In Environmental Engagement, or ENVS 295, students plan, develop, and carry out their own engagement projects. Through engagement with the stakeholders they find, 295 students explore nagging questions and themes they find interesting or are concerned about.

This page contains all the pieces of the engagement project Treasure and I completed. I documented the development of my project in posts that can be found here.


Project Goals

  1. To understand how people perceive their role as a consumer and to explore opinions on the power of consumers to make changes within the food system.
  2. To explore the applicability of the “shrinking environmental imagination” to the food system.

Scholarship & Motivation

Before we began our project, Treasure and I wanted to ground our thinking in scholarship. The research we did is a mixture of contemporary environmental scholarship and sources more specifically related to our project. These two types of research created a blend of sources that guided our thinking as we carried out our project.

Beginning our exploration of scholarship broadly, Treasure and I revisited an LC ENVS favorite, Steve Rayner’s “Wicked Problems”. Our global food system and grocery stores, in particular, qualify as wicked environmental problems by Rayner’s (2014) definition; they have as many stakeholders as there are people on the planet and their interests, values, and concerns are diverse and conflicting. This guarantees that any (clumsy) solutions to these problems will engage many “strange bedfellows”.
===
Stated exercise 1 | Summarize the ENVS 295 passage in two sentences.
The listing that comes next is unrelated to the ENVS 295 passage.

Extracted information |
===
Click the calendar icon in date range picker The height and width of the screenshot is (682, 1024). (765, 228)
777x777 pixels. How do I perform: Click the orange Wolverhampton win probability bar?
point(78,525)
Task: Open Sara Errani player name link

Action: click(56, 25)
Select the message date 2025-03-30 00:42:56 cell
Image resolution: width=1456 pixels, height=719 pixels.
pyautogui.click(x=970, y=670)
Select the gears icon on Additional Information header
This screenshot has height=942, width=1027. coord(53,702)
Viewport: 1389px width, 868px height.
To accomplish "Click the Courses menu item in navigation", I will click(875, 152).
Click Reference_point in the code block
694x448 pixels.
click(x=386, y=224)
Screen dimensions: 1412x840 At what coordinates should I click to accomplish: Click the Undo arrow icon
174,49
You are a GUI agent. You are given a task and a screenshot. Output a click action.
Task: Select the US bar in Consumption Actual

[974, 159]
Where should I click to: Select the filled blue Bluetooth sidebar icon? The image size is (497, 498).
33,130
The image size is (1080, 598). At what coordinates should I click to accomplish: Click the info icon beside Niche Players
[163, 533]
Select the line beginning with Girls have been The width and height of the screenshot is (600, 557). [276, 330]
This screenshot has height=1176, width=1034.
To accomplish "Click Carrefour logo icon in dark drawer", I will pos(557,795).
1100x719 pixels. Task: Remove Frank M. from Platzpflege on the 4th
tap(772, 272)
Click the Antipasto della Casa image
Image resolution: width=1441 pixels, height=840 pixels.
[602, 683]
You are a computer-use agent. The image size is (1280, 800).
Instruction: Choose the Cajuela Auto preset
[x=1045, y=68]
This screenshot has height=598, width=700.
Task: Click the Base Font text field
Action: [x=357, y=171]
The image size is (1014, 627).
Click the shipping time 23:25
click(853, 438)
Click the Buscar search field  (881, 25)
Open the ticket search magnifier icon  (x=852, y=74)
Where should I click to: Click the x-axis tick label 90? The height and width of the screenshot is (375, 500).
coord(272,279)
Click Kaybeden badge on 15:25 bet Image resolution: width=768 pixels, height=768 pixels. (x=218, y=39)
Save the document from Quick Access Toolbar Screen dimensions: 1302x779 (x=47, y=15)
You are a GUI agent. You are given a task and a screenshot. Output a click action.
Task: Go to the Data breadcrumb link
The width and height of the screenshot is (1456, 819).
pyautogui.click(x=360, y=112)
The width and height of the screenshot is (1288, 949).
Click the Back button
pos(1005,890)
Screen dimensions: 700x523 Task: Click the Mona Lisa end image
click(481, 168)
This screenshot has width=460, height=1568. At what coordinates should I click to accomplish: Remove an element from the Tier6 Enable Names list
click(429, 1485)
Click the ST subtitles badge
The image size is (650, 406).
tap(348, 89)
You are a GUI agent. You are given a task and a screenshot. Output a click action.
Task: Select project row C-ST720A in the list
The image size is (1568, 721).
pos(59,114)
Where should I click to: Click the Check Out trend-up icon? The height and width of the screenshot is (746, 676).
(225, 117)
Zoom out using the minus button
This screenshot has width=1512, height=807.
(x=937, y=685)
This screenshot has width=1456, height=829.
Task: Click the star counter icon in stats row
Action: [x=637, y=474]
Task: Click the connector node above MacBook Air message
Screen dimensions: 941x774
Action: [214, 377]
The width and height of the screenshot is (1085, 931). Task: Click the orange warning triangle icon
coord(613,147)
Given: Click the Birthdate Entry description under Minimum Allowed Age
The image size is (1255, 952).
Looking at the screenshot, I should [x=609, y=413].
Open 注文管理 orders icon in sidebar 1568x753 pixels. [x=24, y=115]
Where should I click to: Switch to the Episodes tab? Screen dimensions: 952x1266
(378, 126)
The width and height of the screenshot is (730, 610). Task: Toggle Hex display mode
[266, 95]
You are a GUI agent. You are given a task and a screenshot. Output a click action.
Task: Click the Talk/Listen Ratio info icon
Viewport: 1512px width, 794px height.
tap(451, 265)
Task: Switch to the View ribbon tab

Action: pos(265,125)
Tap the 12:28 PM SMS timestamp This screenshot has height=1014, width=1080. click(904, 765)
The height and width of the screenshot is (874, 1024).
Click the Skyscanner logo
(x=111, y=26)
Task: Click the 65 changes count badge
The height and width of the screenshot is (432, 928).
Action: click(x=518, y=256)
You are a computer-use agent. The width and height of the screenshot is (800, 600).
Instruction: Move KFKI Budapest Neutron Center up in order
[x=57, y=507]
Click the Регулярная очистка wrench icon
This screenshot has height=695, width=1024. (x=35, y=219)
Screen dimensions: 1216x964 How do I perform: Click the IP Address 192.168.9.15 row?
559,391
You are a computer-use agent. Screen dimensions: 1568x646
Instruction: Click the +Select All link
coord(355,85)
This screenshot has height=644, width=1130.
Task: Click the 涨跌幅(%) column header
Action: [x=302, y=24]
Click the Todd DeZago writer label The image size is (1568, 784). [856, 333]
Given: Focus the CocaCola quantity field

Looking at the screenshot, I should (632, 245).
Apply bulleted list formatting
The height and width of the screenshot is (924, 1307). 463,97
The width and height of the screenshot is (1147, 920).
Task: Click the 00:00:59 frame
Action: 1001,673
===
Stated exercise 2 | In the listing, retype the lines between the line holding "Click the Buscar" and the line holding "pos(1005,890)", inclusive.

Full response 1 | In ENVS 295, Environmental Engagement, students plan, develop, and carry out their own engagement projects, and this page gathers the pieces of one such project, whose goals were to understand how people perceive their role and power as consumers in the food system and to explore whether the "shrinking environmental imagination" applies to it. The project partners grounded their thinking in a blend of contemporary environmental scholarship and project-specific sources, beginning with Steve Rayner's "Wicked Problems," by whose definition the global food system and grocery stores are wicked problems with diverse, conflicting stakeholder interests.

Full response 2 |
Click the Buscar search field  (881, 25)
Open the ticket search magnifier icon  (x=852, y=74)
Where should I click to: Click the x-axis tick label 90? The height and width of the screenshot is (375, 500).
coord(272,279)
Click Kaybeden badge on 15:25 bet Image resolution: width=768 pixels, height=768 pixels. (x=218, y=39)
Save the document from Quick Access Toolbar Screen dimensions: 1302x779 (x=47, y=15)
You are a GUI agent. You are given a task and a screenshot. Output a click action.
Task: Go to the Data breadcrumb link
The width and height of the screenshot is (1456, 819).
pyautogui.click(x=360, y=112)
The width and height of the screenshot is (1288, 949).
Click the Back button
pos(1005,890)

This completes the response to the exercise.